Transcribe the counterfeit coin puzzle below word for word, starting at "There are $5$" and ending at "needs to do so?".
======== EXTRACT TO READ
Saturday, 2 April 2016

mathematics - Finding both fake coins in a set of $5$


There are $5$ rupees on Arnav's table. He knows that exactly $2$ of the rupees are counterfeit. One of these $2$ coins is lighter than a normal (non-counterfeit) rupee, and one of these $2$ coins is heavier than a normal rupee. Arnav conveniently has a balance scale next to him, and he would like to identify both fake coins, and determine which one of the fake coins is heavier and which one is lighter. What is the minimum number of weighings that Arnav needs to do so?
================
======== STORED DATA
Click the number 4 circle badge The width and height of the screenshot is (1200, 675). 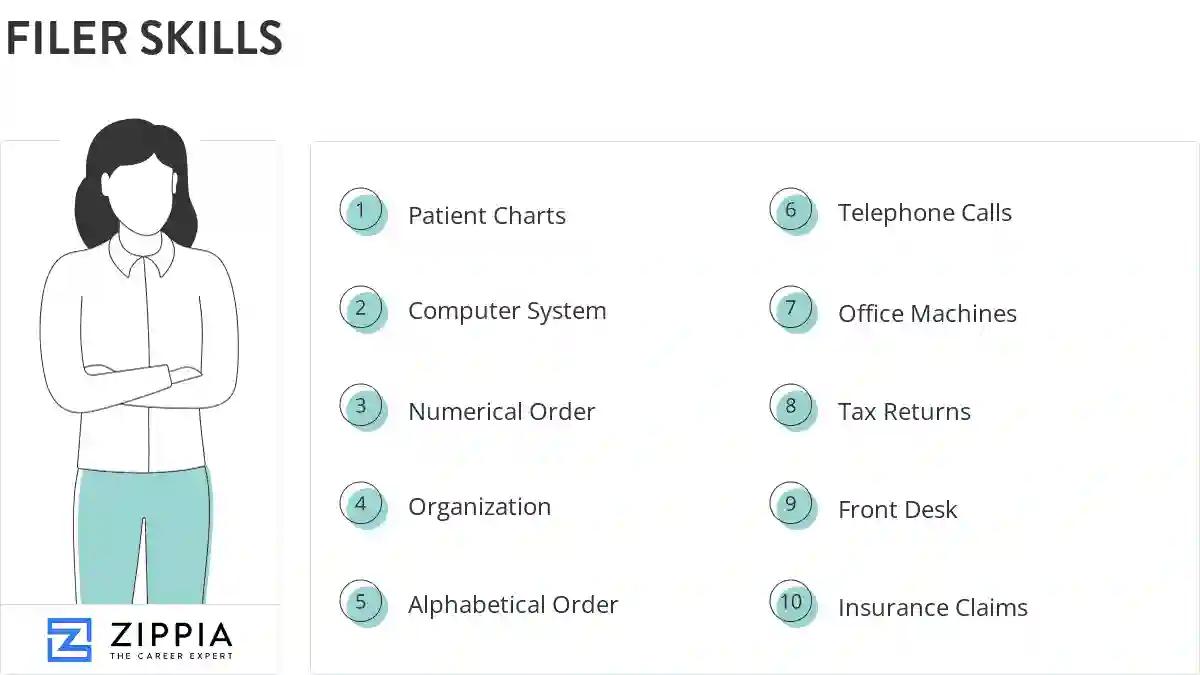361,504

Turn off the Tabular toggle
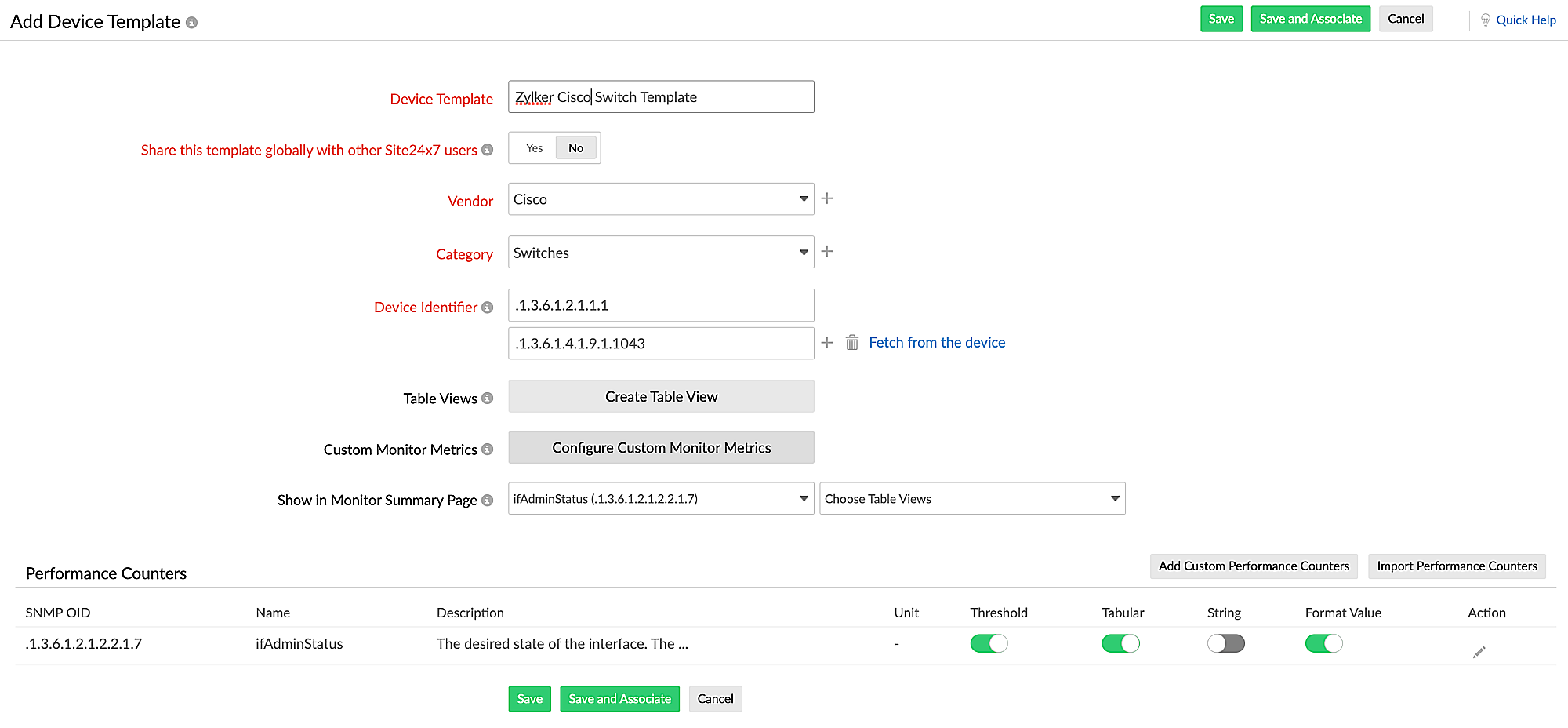click(1120, 644)
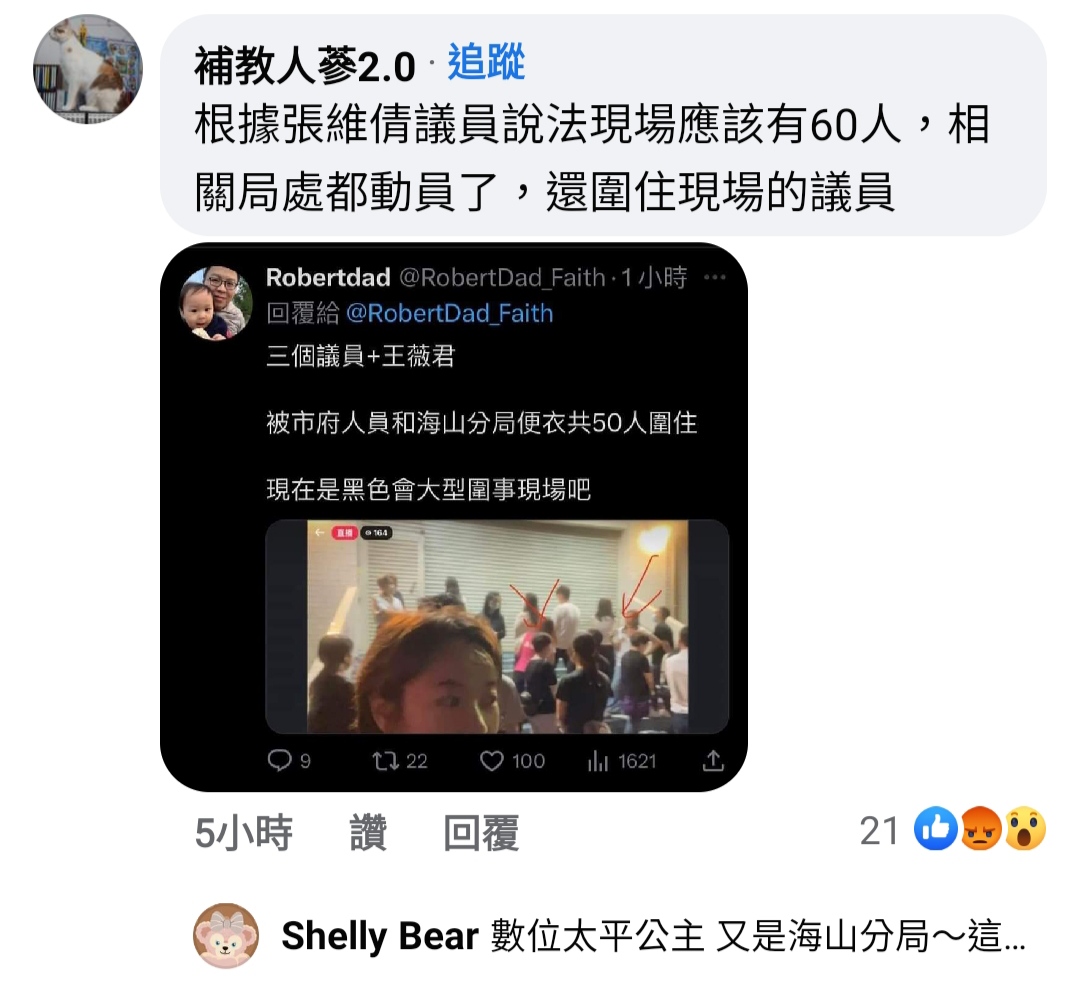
================
## THE ANSWER
There are $5$ rupees on Arnav's table. He knows that exactly $2$ of the rupees are counterfeit. One of these $2$ coins is lighter than a normal (non-counterfeit) rupee, and one of these $2$ coins is heavier than a normal rupee. Arnav conveniently has a balance scale next to him, and he would like to identify both fake coins, and determine which one of the fake coins is heavier and which one is lighter. What is the minimum number of weighings that Arnav needs to do so?